La parola è poi passata al direttore della Rsa Casa Madonna della Fiducia, Ivano Venturini: “Un pensiero va alle persone che ci hanno lasciato e, da gestore dei servizi sanitari, ai professionisti e a tutte le forze di volontariato che sono state vicino a queste persone. Detto questo è giusto il ricordo di questi eventi, però non vorrei ancorarmi alla narrazione su cosa è stato il Covid. È giunto il momento di iniziare a parlare di quel che ci ha insegnato l’esperienza della pandemia. La scienza ha fatto il suo corso, ha dato le sue spiegazioni, definendoci ora “post-pandemici”: ma in questa fase di transizione, un segnale netto della fine non c’è quasi mai. Rimangono tre cose: la fine di ciò che era, l’incertezza di ciò che è, la speranza di ciò che sarà. Sono tre sensazioni decisamente diverse, eppure convivono alternandosi nella nostra continuità, tra quello che è noto, ignoto, e quello che è desiderato. Guardo gli studenti presenti questa mattina e guardo la bellezza della loro giovinezza; sono convinto che l’umanità abbia questa incredibile capacità di resilienza, di apprendimento e di adattamento. La generazione Covid, che è composta da tutti noi, qualunque età abbiamo, ha il compito storico di imparare da quel che ci è successo e di stabilire una nuova rotta con l’opportunità unica di tracciare scelte sanitarie, sociali ed umane completamente diverse dalle precedenti. Facendo questo, ci permetterà di chiamarci comunità coesa in tutti i suoi campi”.
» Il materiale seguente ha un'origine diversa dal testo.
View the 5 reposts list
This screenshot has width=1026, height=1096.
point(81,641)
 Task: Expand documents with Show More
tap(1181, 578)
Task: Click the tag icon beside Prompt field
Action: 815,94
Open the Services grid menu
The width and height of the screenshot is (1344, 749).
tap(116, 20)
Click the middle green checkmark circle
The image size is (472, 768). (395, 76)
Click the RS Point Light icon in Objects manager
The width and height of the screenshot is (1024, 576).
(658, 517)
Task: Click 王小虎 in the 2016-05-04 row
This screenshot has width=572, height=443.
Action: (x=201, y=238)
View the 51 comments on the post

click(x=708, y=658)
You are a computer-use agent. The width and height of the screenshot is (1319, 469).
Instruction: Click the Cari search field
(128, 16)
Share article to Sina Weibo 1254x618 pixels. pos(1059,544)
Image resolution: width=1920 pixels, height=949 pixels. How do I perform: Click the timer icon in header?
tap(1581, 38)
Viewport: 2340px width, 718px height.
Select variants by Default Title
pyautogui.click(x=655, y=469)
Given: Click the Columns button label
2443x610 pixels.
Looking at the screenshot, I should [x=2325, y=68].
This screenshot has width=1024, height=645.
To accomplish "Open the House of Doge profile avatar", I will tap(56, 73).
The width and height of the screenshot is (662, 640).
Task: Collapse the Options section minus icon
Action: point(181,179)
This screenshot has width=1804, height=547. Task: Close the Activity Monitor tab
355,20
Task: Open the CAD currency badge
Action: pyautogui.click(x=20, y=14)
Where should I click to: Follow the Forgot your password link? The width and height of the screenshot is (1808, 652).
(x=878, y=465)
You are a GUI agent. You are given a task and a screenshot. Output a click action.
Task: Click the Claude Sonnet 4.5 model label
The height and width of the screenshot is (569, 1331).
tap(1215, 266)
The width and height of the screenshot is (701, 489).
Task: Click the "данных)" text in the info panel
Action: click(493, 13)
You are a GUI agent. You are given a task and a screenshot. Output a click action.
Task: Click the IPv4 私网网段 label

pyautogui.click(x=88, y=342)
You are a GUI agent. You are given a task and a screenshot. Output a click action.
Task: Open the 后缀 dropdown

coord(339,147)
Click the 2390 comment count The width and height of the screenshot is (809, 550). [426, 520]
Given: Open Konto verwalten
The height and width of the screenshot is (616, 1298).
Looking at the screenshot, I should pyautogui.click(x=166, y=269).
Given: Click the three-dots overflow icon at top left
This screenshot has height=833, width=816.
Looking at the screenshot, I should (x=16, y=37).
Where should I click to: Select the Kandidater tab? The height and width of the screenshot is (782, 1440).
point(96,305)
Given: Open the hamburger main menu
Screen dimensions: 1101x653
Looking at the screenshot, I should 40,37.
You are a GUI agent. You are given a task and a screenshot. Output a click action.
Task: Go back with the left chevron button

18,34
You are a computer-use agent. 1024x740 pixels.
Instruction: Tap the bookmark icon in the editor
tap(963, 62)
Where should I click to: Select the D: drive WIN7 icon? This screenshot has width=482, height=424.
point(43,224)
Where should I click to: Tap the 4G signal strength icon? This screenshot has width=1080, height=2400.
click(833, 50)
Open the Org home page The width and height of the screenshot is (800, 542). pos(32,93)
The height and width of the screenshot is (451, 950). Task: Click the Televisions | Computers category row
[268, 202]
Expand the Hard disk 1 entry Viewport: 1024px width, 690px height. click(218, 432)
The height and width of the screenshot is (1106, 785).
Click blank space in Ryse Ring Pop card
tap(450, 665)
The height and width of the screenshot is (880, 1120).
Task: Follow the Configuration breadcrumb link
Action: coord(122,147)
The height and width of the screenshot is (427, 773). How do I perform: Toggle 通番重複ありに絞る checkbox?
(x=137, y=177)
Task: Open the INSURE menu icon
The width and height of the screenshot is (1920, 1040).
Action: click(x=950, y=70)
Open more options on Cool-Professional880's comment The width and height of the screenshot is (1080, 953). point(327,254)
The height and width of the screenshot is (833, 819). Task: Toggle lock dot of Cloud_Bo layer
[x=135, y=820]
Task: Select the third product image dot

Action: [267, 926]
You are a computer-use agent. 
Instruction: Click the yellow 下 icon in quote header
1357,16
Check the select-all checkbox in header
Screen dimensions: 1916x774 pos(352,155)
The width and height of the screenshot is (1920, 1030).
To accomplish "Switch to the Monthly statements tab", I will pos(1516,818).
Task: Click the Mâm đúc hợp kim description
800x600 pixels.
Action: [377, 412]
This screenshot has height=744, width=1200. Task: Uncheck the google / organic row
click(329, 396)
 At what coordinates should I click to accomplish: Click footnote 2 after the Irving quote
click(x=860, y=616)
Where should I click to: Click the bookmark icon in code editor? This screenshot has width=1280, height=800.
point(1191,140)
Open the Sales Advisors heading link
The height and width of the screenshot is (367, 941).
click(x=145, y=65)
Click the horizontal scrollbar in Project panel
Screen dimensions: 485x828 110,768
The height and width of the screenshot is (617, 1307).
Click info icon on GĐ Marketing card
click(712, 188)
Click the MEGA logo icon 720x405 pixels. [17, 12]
La dottoressa Maria Beatrice Stasi, madrina della cerimonia, residente a Calolziocorte da 40 anni, ha voluto ricordare gli anni passati alla guida dell’ASST Papa Giovanni XXIII di Bergamo, prima della pensione lo scorso anno: “Ricordo in particolare la solitudine, in un ospedale dove siamo stati colti di sorpresa da una malattia che non conoscevamo e l’abbiamo combattuta a lungo; quando mi sono ammalata, ho svolto il mio lavoro da casa, con amici che mi lasciavano la spesa sullo zerbino e ho avuto la responsabilità di un evento sconosciuto in un ospedale con 4.600 dipendenti e 600-700 malati di Covid, tra la solitudine, lo stress e l’ansia. Ai giovani voglio dire “abbiate carattere”, perché in alcune situazioni non potrete tirarvi indietro e lasciar fare agli altri, ma dovrete avere coraggio”.

Stasi ha voluto “ricordare i caduti, ad opera di un virus che, nelle difficoltà, ci ha anche portati a fare molta ricerca, curare più di 7000 pazienti in cinque ondate epidemiche e somministrare 650mila vaccini. È importante investire in salute e sostenere i sanitari, perché il lavoro in ospedale è il più bello del mondo, che spero molti giovani qui presenti vorranno fare”.

Il ricordo del Covid è stato espresso anche dagli studenti dell’istituto Rota, in un discorso che ha abbracciato l’allontanamento dalla vita sociale, l’insicurezza, la paura e la solitudine, oltre al ruolo dei social nella difficile ripresa dei rapporti umani.

La targa all’ingresso del cimitero è stata poi scoperta da Stasi e dal sindaco Ghezzi e benedetta dal parroco don Antonio Vitali, con la conclusione della cerimonia affidata al coro della scuola “Manzoni” e alla loro versione del brano “Supereroi” di Mr. Rain.